======== DATA FOR PROCESSING ========
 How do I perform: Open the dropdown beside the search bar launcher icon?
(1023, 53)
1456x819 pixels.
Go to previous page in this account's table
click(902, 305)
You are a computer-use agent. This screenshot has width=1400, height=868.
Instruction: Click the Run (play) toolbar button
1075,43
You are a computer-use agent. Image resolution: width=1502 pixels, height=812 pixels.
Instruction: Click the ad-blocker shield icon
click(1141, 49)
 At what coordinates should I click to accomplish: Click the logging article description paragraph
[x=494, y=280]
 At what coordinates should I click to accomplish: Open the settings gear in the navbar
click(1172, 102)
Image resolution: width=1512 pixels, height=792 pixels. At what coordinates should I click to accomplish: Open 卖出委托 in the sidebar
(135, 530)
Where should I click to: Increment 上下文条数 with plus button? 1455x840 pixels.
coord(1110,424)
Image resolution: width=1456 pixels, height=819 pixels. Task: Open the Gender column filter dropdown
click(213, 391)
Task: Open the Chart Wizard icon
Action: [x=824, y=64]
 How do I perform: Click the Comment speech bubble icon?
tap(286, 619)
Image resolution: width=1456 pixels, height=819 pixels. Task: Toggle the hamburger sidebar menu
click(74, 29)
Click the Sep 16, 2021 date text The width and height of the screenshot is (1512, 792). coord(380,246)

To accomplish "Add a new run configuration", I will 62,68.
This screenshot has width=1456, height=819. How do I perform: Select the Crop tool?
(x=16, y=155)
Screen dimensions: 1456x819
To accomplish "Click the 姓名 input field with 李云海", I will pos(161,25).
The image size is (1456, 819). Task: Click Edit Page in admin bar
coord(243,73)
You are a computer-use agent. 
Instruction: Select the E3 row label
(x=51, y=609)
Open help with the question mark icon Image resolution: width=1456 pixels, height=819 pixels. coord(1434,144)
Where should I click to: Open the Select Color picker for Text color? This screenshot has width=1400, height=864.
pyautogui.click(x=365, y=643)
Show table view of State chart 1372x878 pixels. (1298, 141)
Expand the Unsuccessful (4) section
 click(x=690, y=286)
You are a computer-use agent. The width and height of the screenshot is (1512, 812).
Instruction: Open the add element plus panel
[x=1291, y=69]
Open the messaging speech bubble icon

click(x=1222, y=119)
========
__PROMPT__: Look over the entries above and say how many lines contain "agent"; give only the number.

__OUTPUT OF THE EXERCISE__: 4